I have two texts, text A and text B. Text B isn't an exact copy of text A, it has a lot of special characters which aren't in text A, but it is technically the same text. I need to compare the strings and map the counterparts in Text B to their counterparts in Text A.
The text isn't in English, and can't easily be translated to English, so the examples below are just to demonstrate a few of the problems.
Some words in text A are not in text B, but all words in text B should be in Text A:
text_a = "he experienced déjà vu"
text_b = ['he', 'experienced']
Some words in text B use different characters to text A, but are the same words:
text_a = "she owns & runs the cafe florae"
text_b = ['she', 'owns', 'and', 'runs', 'the', 'cefé', 'floræ']
Words in text B are generally in the right order, but not always:
text_a = "an uneasy alliance"
text_b = ['uneasy', 'alliance', 'an']
Some words in text B are made up of smaller components, which are also included in text B, and these smaller components are unnecessary:
text_a = "we should withdraw our claim"
text_b = ['we', 'should', 'with', 'draw', 'withdraw', 'our', 'claim']
Some words in text A are represented by two or more words in text B:
text_a = "they undercut their competitors"
text_b = ['they', 'under', 'cut', 'their', 'competitors']
What I want to do is replace the words in text A with their counterparts from text B. To do this I need to write a function to match words between the two texts.
I've tried writing a function that compares strings using the edit distance
method from the nltk
library in conjunction with a handful of RegEx. This only does an OK job, so I looked at using sequence alignment
techniques from libraries like biopython
, but I can't get my head around these.
In particular, while using edit distance it's very difficult to match words like 'under' and 'cut' to 'undercut', while also avoiding errors in short strings. This is because in a sentence containing similar tokens, like 'to' and 'tu', these tokens have the same edit distance from something like 'tú', and would theoretically be equally valid candidates, though the obvious match here would be 'tu', not 'to'.

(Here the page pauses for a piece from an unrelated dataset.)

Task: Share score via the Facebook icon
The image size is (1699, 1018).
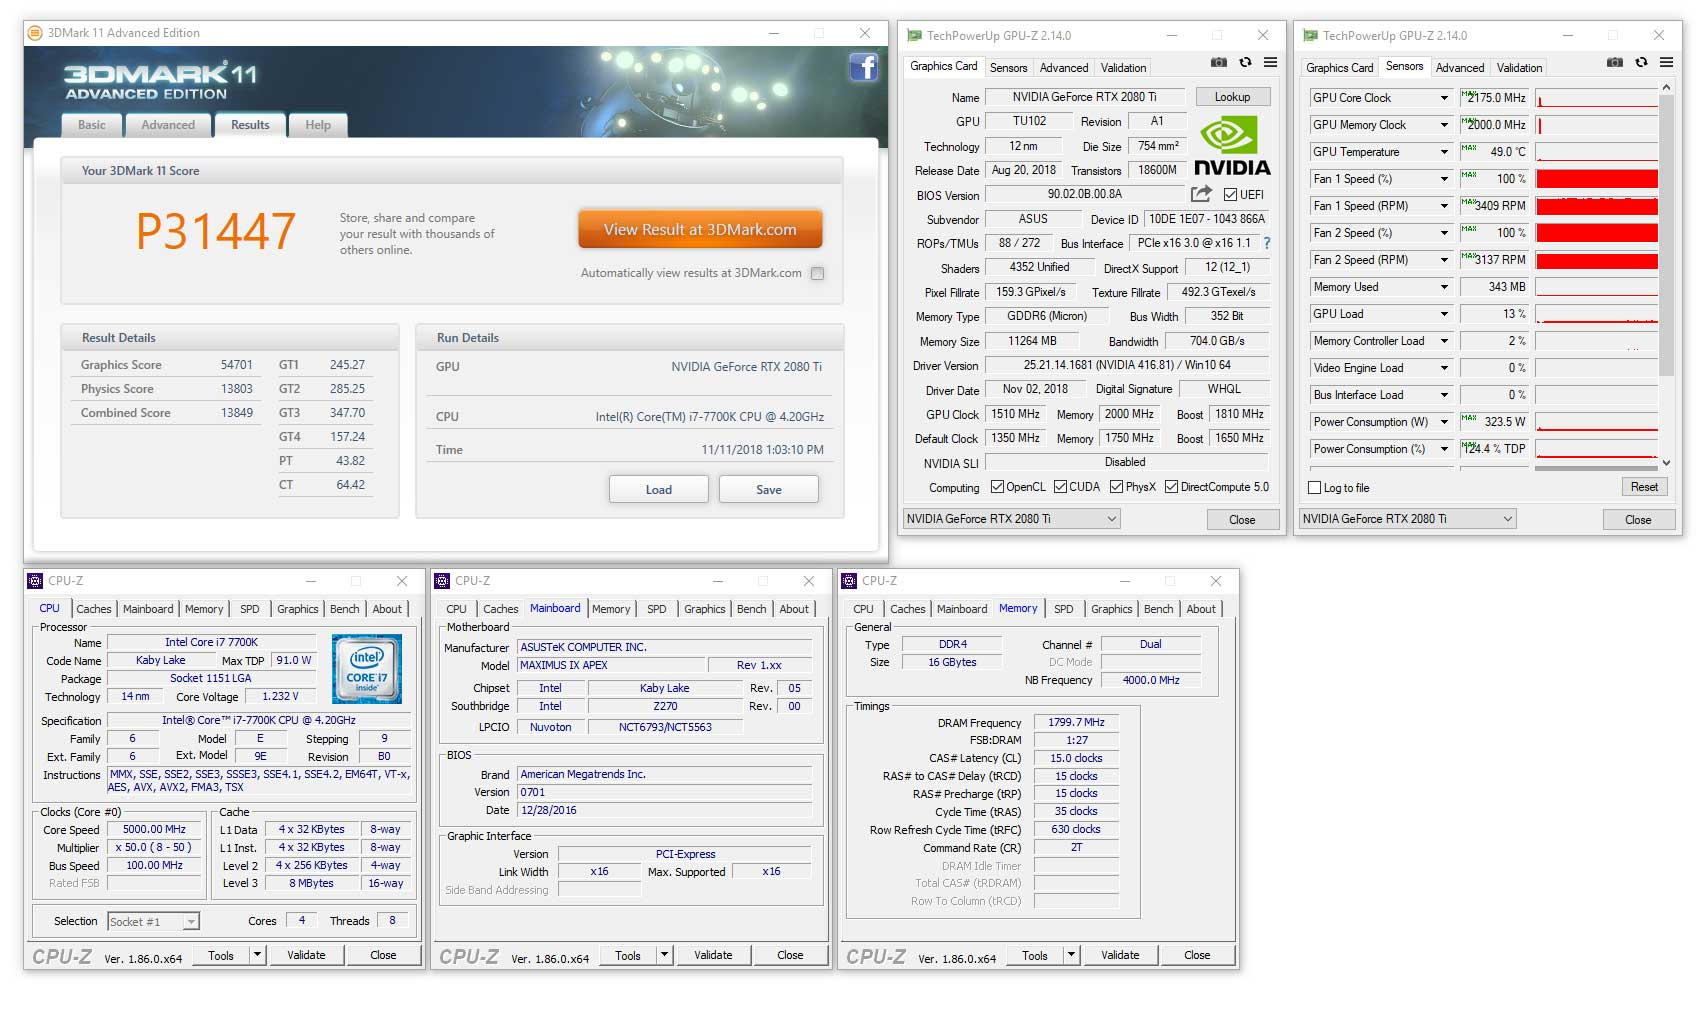Action: tap(862, 68)
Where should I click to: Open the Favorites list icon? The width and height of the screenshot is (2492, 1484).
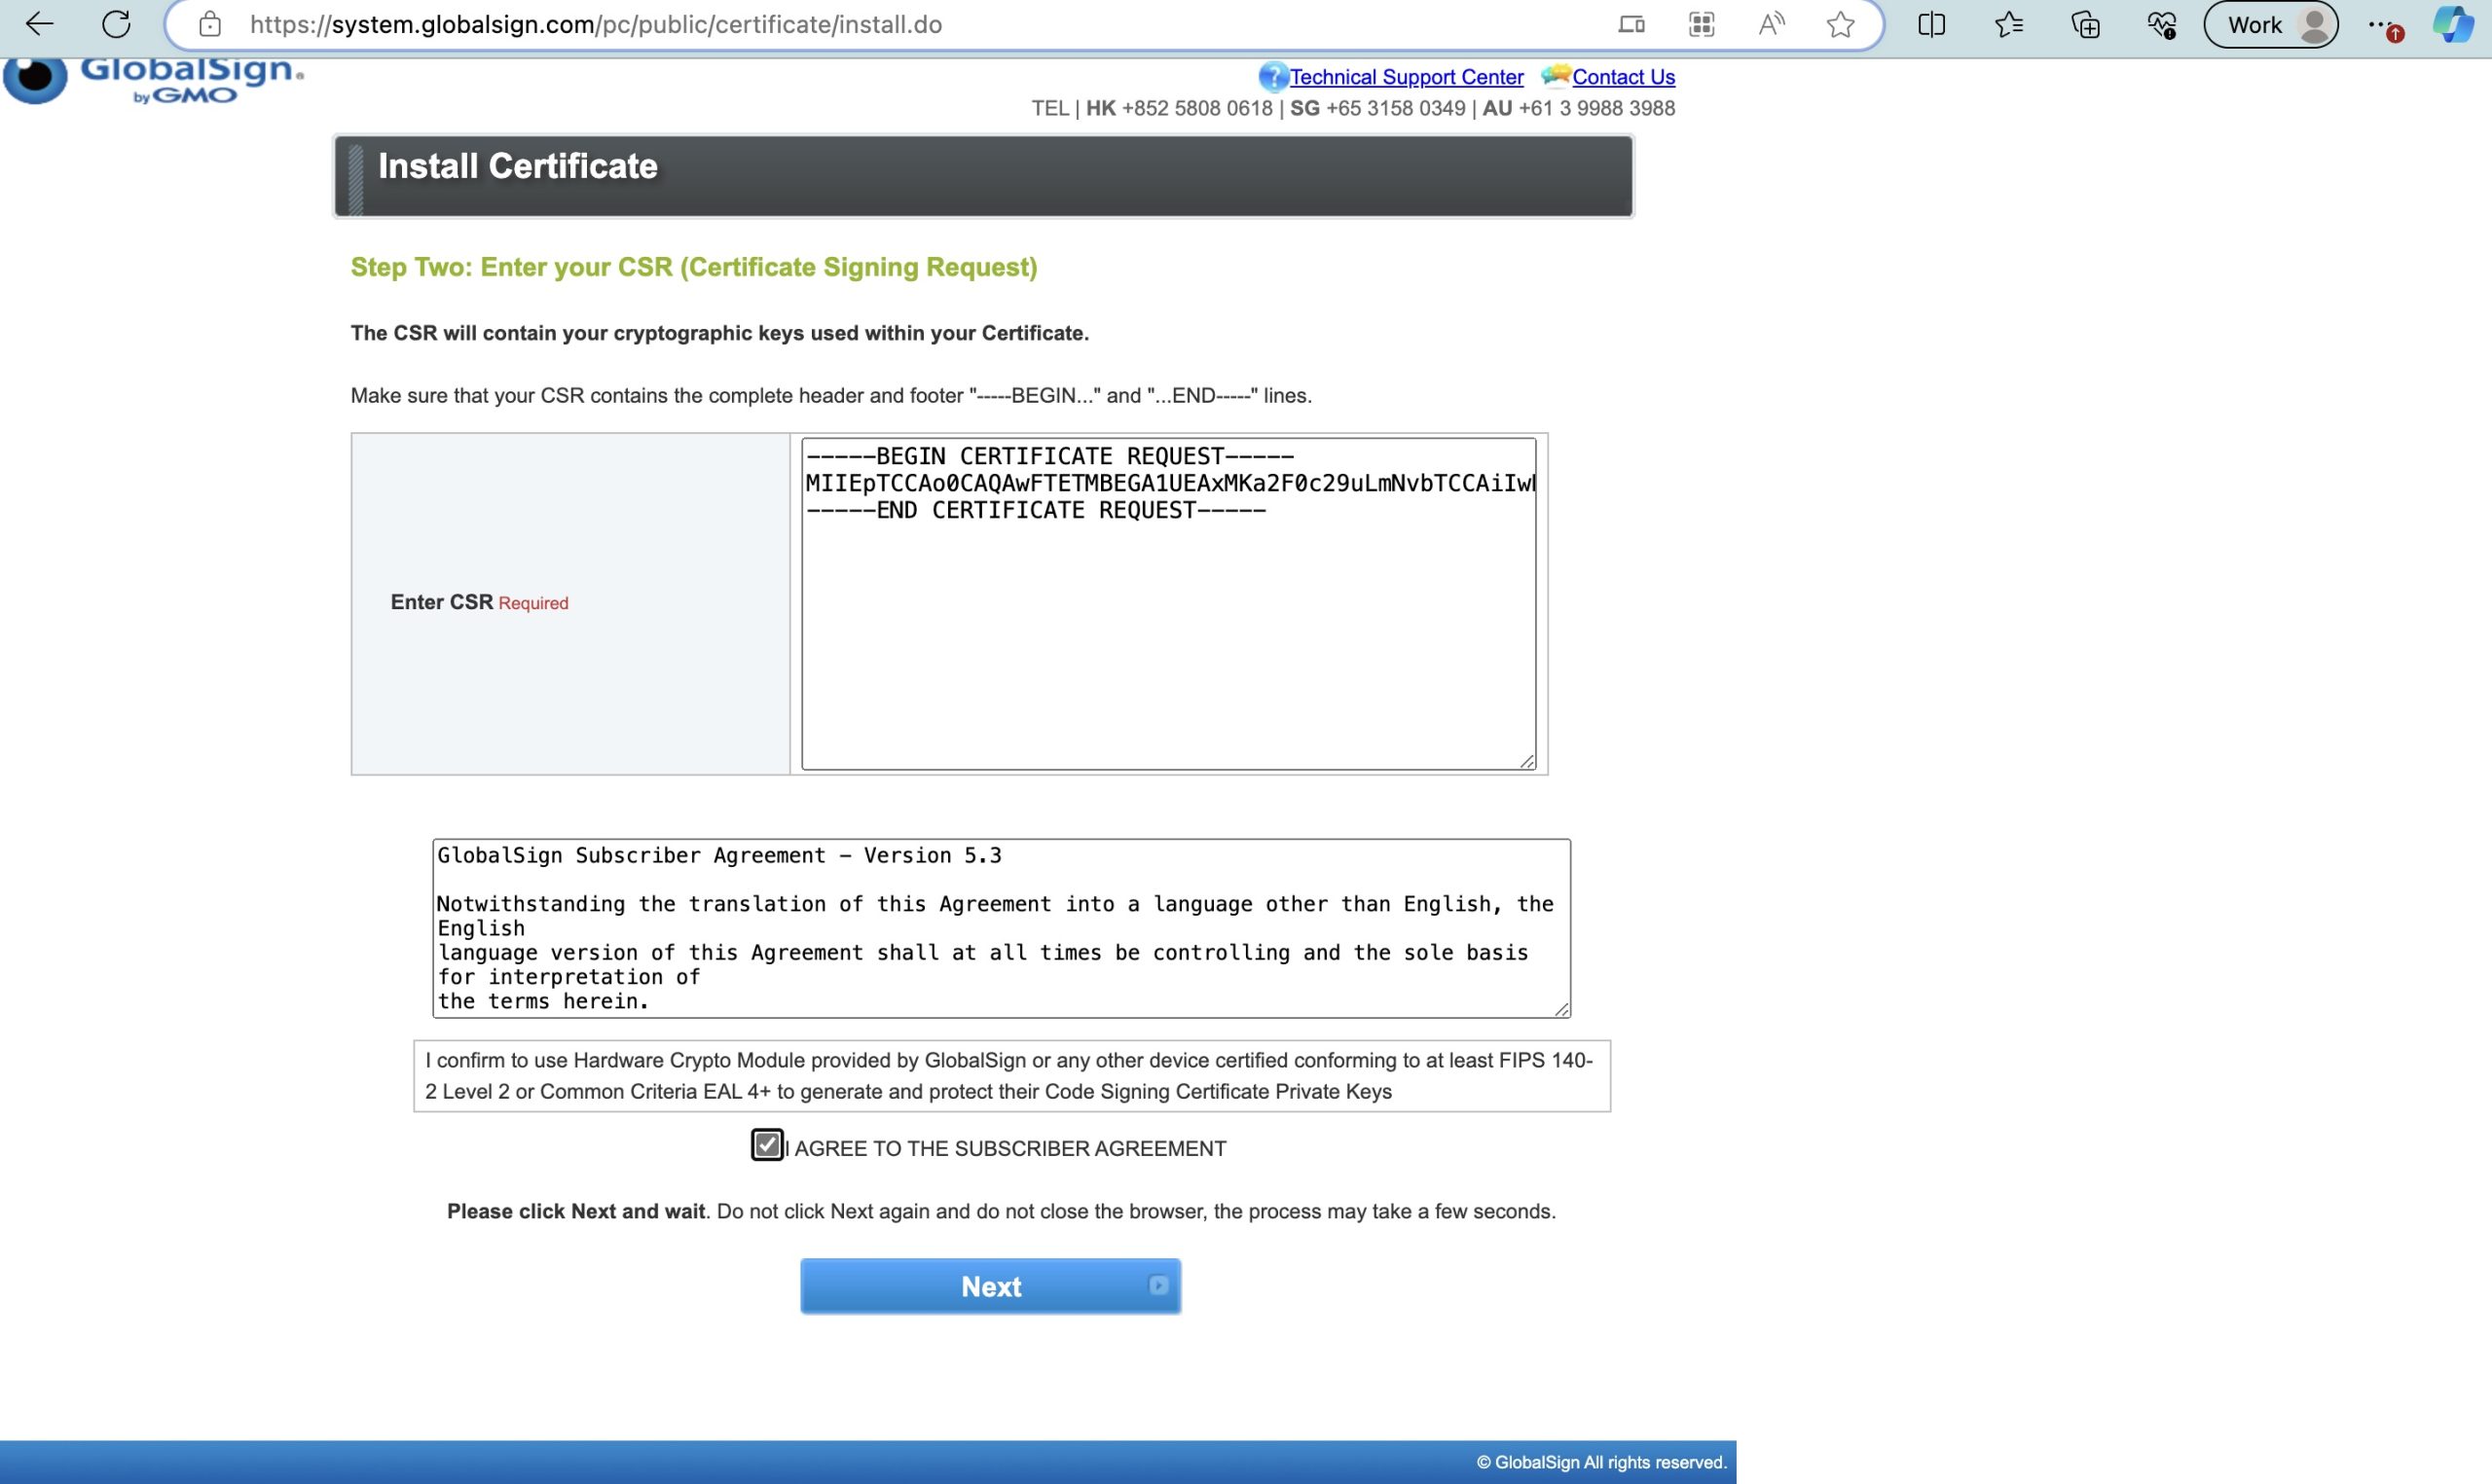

Is there any highly accurate way to match strings from text B in text A? I'd like to get an output like:
text_a = "the cafe florae undercut their competitors then withdrew their claim"
text_b = ['the', 'café', 'floræ', 'under', 'cut', 'their', 'competitors', 'then',
'with', 'drew', 'withdrew', 'their', 'claim']
match_list = some_matchfunc(text_a, text_b)
print(match_list)
[['the', 'the'], ['cafe', 'café'], ['florae', 'floræ'], ['undercut', 'under'],
['undercut', 'cut'], ['their', 'their'], ['competitors', 'competitors'], ['then', 'then'],
['withdrew', 'withdrew'], ['their', 'their'], ['claim', 'claim']]
Ideally, this would also include the index for the beginning and end of each matched word in text A, to avoid confusion, like with the word "their" which occurs twice below:
[['the', [0, 3] 'the'], ['cafe', [4, 8] 'café'], ['florae', [9, 15] 'floræ'],
['undercut', [16, 24], 'under'], ['undercut', [16, 24], 'cut'], ['their', [25, 30], 'their'],
['competitors', [31, 42], 'competitors'], ['then', [43, 47], 'then'], ['withdrew', [48, 56], 'withdrew'],
['their', [57, 62], 'their'], ['claim', [63, 68], 'claim']]
As mentioned above, the text isn't in English, and translating it to compare words using NLP techniques isn't really feasible, so it does need to be based on string comparison. I think there must be some method or library already in existence which employs a more efficient sequence alignment algorithm than I can come up with using RegEx and edit distance, but I can't find one.
Does anybody know of a highly accurate method for comparing strings to achieve this outcome?